→ JOB:
Quote the lines from the one containing "This screenshot has width=744, height=509." through the one containing "Looking at the screenshot, I should pos(102,453).", both included, word for word.
───── DATASET ROWS ─────
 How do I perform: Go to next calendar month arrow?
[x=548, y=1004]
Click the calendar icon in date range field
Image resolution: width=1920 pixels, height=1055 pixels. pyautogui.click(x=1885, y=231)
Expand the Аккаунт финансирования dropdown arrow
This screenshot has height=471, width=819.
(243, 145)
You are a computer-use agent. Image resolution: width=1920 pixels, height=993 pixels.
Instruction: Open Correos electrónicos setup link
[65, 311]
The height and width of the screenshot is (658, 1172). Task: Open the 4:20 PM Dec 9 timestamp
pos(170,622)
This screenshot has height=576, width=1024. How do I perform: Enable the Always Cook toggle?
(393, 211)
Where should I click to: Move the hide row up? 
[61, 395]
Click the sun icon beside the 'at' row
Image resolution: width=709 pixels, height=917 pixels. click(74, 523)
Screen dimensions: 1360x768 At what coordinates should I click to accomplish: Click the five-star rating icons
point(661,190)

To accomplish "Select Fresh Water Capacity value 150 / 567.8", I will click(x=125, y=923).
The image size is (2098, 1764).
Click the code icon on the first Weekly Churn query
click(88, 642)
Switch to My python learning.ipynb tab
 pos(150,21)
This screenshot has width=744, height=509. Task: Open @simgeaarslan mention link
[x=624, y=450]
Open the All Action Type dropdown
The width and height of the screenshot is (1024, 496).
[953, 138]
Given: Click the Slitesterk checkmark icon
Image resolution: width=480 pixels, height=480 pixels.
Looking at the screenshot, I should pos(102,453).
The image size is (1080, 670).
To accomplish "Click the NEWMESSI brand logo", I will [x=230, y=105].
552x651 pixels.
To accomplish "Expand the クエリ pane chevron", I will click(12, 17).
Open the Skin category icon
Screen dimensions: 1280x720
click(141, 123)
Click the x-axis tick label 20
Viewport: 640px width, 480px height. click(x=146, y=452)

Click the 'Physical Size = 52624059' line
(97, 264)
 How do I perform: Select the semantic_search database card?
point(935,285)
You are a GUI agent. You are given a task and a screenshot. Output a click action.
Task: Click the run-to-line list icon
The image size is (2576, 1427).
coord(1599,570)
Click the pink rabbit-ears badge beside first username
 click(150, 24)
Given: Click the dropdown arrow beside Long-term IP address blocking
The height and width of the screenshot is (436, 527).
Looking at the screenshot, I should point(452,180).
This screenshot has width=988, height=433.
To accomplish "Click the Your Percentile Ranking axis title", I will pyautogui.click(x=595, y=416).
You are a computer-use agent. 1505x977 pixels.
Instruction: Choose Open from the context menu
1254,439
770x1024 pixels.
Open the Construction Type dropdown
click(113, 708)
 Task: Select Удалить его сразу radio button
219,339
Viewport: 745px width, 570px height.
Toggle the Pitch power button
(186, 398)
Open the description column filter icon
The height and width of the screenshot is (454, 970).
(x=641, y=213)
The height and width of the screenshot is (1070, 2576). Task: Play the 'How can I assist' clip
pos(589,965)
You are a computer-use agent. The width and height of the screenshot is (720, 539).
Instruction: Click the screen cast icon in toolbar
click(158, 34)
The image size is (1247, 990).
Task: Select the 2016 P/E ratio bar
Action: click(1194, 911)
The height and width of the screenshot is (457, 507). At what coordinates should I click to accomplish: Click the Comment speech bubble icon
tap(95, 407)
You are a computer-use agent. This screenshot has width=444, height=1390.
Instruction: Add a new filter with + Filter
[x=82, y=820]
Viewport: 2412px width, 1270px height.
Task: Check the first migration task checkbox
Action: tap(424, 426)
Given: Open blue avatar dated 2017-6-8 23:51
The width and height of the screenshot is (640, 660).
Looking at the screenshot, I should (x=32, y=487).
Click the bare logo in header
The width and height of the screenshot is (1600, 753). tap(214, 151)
─────
→ ANSWER TO THE EXERCISE:
This screenshot has width=744, height=509. Task: Open @simgeaarslan mention link
[x=624, y=450]
Open the All Action Type dropdown
The width and height of the screenshot is (1024, 496).
[953, 138]
Given: Click the Slitesterk checkmark icon
Image resolution: width=480 pixels, height=480 pixels.
Looking at the screenshot, I should pos(102,453).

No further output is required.